Ok, looking at these results it is clear that Religion and Disease are problems still. This is where we would need to start asking ourselves if we had enough data and what our analysis’s goals are. If we were trying to explore what features were related to these Diseases then we will need more data since no matter what we do the No illness will always be alone. In this instance we could drop that value:

filteredData = rawData.loc[ ~rawData.Disease.str.contains('illness')].copy()
filteredData.groupby(['AgeGroup', 'Disease']).size().reset_index(name='Count')
AgeGroup Disease Count
0 (16.987, 21.333] Cancer 1
1 (16.987, 21.333] Heart-related 1
2 (16.987, 21.333] Tuberculosis 0
3 (16.987, 21.333] Viral infection 1
4 (21.333, 25.667] Cancer 0
5 (21.333, 25.667] Heart-related 1
6 (21.333, 25.667] Tuberculosis 1
7 (21.333, 25.667] Viral infection 1
8 (25.667, 30.0] Cancer 1
9 (25.667, 30.0] Heart-related 1
10 (25.667, 30.0] Tuberculosis 1
11 (25.667, 30.0] Viral infection 0

Not quite there. So, another technique which will assist us is generalizing the Disease values. We’ll use a substitution heirarchy to replace some values in the data with slightly less accurate values.

heirarchy = {
    "Cancer": "Body",
    'Viral infection': 'Body',
    'Tuberculosis': 'Chest',
    'Heart-related': 'Chest'
}

filteredData['heirarchy'] = filteredData['Disease'].apply(lambda x: heirarchy[x] if heirarchy.get(x) else x)
filteredData.groupby(['AgeGroup','heirarchy']).size().reset_index(name='count')
AgeGroup heirarchy count
0 (16.987, 21.333] Body 2
1 (16.987, 21.333] Chest 1
2 (21.333, 25.667] Body 1
3 (21.333, 25.667] Chest 2
4 (25.667, 30.0] Body 1
5 (25.667, 30.0] Chest 2

Almost there. Let’s re-examine our age bins and make them one more step smaller.
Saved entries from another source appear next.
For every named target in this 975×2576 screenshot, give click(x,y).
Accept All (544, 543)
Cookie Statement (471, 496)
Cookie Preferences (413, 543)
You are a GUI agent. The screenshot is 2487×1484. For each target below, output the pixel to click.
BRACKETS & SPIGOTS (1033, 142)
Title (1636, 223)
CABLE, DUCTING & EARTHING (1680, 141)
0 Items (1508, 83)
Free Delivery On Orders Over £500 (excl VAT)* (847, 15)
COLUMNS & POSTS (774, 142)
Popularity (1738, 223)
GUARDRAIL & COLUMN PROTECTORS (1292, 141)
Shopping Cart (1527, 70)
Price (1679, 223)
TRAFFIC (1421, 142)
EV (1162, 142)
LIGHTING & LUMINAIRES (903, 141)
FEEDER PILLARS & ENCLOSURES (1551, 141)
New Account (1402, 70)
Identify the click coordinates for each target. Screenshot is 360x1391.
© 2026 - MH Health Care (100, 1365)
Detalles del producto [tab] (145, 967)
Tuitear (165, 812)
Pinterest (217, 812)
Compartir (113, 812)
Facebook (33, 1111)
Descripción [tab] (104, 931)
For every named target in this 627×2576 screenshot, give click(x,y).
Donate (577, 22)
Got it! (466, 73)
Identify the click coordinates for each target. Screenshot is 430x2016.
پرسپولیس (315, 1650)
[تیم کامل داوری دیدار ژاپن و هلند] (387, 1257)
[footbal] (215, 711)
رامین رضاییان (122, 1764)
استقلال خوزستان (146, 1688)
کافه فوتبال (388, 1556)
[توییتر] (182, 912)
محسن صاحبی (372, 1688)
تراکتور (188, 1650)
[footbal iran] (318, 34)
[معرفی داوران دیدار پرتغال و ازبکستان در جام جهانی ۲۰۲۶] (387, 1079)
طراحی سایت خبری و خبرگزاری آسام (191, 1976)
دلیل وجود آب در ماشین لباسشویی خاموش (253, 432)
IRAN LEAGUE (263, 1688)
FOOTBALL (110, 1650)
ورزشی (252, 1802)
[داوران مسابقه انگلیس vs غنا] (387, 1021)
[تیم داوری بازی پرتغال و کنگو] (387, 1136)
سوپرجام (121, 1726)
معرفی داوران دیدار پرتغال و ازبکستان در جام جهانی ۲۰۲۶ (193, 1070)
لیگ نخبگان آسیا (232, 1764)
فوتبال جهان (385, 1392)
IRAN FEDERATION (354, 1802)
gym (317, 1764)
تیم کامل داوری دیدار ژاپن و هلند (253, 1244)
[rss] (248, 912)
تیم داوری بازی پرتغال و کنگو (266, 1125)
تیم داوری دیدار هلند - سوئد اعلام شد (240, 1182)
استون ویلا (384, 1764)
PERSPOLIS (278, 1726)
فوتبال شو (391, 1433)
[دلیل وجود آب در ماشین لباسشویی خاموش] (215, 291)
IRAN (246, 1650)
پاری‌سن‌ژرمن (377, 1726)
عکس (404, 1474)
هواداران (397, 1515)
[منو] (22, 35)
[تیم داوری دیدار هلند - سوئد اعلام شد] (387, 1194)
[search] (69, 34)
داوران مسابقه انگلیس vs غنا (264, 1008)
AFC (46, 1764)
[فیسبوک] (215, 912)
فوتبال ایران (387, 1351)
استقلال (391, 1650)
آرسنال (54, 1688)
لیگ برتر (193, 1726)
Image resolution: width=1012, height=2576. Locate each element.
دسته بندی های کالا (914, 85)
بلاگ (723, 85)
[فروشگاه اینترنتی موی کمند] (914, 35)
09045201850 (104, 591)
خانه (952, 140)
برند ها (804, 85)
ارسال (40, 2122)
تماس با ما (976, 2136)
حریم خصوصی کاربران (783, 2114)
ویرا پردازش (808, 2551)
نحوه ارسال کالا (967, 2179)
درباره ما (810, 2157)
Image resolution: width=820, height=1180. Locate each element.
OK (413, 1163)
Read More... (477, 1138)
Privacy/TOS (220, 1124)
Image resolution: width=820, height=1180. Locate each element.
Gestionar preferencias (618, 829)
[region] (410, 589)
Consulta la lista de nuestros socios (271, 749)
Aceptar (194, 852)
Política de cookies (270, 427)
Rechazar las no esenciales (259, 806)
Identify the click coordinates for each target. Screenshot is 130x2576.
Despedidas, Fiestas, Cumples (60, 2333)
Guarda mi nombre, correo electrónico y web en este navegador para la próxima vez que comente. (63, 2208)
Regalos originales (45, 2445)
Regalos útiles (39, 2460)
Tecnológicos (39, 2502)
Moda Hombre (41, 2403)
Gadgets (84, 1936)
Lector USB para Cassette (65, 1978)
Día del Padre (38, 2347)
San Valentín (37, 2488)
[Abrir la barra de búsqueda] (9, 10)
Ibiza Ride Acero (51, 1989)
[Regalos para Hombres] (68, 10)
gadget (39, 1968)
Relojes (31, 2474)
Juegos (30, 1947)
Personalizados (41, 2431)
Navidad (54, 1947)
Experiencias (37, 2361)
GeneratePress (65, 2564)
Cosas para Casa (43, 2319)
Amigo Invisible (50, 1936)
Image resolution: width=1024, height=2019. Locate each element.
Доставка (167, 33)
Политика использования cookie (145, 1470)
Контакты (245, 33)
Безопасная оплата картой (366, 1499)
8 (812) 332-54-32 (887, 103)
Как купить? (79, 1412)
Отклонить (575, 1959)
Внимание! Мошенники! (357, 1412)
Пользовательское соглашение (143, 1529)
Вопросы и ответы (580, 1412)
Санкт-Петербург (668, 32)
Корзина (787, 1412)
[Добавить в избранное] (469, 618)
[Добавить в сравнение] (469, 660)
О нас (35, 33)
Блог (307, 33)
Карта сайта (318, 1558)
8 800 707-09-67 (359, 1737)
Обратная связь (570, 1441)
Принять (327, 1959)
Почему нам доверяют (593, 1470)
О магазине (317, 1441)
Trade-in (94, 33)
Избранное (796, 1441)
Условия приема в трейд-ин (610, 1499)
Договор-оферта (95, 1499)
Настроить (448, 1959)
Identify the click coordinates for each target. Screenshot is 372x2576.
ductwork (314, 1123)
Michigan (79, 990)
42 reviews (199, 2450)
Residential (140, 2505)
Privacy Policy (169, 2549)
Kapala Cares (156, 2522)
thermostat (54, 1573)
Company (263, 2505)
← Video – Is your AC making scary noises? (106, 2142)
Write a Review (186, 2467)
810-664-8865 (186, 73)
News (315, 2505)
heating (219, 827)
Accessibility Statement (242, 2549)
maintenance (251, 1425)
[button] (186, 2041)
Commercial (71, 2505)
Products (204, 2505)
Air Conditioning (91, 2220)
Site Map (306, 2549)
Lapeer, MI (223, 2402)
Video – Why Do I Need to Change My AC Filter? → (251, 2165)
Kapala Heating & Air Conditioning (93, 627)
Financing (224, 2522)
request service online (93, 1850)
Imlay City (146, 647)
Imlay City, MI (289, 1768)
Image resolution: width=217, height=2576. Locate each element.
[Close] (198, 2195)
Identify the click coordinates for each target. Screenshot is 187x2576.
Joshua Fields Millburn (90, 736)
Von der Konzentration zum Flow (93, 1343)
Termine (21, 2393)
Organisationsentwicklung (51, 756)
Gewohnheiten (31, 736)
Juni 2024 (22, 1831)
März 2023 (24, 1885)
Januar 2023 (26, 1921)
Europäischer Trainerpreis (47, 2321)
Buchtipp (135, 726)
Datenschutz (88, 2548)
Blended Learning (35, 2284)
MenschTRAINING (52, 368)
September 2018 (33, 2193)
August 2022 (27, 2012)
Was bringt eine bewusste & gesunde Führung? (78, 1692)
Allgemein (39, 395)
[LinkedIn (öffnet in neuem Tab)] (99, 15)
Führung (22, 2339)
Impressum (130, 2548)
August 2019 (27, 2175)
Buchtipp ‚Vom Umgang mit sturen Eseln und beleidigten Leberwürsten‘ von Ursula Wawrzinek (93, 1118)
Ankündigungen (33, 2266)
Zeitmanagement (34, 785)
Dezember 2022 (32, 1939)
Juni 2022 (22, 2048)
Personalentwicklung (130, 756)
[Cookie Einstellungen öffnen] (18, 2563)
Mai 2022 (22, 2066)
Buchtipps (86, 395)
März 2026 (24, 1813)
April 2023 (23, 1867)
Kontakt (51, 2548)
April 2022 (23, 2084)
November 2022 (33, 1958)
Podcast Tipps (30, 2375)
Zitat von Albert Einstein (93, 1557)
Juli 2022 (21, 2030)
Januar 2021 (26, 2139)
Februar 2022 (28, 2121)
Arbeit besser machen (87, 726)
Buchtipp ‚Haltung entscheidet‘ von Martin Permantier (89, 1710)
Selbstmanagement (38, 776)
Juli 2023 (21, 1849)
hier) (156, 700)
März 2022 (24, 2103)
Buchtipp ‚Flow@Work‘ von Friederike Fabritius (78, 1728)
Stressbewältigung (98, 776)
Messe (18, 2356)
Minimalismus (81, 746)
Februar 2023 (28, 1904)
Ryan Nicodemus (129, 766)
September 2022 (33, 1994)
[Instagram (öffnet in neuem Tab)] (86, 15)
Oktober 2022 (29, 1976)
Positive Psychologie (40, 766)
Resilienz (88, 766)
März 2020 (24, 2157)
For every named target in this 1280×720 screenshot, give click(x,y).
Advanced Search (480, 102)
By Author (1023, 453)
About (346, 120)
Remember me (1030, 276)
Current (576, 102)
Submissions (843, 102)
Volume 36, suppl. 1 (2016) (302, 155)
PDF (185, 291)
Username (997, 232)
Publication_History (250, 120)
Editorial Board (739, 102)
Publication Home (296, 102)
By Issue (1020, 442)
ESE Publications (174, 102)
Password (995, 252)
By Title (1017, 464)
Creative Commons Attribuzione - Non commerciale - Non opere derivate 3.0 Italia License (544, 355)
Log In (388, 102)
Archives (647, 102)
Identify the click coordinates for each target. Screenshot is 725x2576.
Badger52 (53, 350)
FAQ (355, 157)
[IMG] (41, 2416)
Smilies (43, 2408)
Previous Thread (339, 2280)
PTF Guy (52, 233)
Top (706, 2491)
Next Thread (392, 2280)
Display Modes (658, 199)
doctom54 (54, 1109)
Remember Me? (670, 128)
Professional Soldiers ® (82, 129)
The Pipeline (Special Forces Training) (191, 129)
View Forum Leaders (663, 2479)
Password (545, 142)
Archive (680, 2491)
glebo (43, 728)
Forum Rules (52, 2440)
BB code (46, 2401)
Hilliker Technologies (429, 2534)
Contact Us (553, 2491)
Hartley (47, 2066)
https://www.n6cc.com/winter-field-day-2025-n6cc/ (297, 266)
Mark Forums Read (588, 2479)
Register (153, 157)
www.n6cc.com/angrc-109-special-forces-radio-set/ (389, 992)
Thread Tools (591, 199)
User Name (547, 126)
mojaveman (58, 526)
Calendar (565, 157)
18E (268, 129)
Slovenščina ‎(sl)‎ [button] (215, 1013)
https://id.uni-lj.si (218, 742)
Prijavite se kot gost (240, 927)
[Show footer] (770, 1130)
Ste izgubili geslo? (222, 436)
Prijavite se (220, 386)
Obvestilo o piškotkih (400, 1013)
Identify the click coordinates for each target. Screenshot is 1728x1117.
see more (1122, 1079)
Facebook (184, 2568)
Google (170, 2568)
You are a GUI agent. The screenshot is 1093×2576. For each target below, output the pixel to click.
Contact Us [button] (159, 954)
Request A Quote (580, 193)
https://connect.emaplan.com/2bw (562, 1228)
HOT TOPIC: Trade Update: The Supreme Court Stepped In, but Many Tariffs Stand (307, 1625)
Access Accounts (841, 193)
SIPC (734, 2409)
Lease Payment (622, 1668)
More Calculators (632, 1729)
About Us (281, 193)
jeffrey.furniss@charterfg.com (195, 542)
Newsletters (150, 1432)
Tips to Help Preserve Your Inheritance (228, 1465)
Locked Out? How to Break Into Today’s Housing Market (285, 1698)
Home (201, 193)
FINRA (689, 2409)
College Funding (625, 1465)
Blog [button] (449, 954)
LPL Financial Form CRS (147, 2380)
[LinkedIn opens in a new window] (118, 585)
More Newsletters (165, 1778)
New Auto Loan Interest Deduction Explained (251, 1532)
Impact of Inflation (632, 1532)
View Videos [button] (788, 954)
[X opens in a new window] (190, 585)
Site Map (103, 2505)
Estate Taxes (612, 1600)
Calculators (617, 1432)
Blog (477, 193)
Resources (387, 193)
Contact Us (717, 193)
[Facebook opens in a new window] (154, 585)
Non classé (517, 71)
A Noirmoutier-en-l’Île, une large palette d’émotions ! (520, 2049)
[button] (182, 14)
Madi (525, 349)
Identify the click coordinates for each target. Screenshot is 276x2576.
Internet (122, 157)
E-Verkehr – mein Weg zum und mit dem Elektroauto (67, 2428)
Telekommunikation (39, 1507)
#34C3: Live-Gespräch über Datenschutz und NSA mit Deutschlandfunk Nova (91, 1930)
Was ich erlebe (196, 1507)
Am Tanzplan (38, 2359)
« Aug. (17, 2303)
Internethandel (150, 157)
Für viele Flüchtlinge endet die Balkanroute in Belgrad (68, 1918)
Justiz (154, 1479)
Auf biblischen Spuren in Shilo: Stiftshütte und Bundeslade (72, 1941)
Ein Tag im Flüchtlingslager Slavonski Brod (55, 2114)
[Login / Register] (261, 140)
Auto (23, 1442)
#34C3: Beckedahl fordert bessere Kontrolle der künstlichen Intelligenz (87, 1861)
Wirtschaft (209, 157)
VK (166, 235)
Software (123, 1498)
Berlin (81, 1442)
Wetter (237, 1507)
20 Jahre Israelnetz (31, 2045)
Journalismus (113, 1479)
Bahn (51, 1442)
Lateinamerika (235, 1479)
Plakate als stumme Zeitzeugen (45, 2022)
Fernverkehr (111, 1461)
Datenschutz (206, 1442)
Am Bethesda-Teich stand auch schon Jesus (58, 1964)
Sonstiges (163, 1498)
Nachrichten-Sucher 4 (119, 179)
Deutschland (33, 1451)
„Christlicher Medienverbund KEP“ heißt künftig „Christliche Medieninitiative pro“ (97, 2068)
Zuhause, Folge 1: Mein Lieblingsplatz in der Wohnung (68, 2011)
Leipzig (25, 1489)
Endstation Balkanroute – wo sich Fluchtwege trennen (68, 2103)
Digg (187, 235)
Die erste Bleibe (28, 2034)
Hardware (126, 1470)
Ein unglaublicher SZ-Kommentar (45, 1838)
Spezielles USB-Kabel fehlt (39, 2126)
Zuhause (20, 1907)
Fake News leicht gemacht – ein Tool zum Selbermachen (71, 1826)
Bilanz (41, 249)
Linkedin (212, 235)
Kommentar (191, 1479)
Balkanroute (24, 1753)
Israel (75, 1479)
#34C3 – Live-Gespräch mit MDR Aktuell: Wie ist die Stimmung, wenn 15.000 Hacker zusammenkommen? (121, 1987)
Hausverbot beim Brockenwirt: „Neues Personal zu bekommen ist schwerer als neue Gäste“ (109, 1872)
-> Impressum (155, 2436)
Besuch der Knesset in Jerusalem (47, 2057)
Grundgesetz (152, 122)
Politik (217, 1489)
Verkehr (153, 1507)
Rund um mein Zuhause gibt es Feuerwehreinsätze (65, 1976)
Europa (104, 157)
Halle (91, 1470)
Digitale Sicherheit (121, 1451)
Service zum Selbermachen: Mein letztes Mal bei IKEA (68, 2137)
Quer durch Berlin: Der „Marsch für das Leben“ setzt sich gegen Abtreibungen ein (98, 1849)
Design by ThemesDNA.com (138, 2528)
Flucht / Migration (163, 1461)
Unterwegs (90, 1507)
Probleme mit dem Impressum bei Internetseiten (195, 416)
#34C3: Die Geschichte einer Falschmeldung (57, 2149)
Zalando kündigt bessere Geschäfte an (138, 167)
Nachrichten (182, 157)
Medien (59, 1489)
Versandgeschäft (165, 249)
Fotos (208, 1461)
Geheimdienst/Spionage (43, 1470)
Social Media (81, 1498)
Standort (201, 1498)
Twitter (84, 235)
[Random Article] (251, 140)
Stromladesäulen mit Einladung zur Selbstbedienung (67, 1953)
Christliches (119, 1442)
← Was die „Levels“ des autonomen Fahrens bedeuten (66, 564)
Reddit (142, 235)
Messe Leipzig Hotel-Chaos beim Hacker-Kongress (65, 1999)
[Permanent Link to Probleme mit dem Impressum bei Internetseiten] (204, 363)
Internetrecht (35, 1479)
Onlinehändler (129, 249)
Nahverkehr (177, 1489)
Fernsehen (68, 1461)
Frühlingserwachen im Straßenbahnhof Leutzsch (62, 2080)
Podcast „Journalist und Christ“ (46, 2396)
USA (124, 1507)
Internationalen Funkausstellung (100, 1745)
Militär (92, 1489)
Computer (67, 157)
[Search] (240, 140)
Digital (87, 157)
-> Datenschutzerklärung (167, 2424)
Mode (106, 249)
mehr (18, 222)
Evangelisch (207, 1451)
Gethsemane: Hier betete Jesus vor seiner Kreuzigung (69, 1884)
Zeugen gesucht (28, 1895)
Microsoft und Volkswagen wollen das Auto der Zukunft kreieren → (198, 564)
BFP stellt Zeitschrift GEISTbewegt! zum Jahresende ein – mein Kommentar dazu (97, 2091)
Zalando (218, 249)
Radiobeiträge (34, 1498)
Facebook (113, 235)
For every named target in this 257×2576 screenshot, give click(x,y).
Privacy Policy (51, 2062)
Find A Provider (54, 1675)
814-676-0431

filteredData['AgeGroup'] = pd.cut(rawData['Age'], bins=int(rawData['Age'].std())-2)
filteredData.groupby(['AgeGroup']).size().reset_index(name='Count')
AgeGroup Count
0 (16.987, 23.5] 4
1 (23.5, 30.0] 5

And, there we go! This would be 4-anonymity with respect to Age and Disease. Finally, it is safe to consider using in a public data set or Algorithm. This is a really small dataset but this proces would be how you would anonymize larger datasets as well.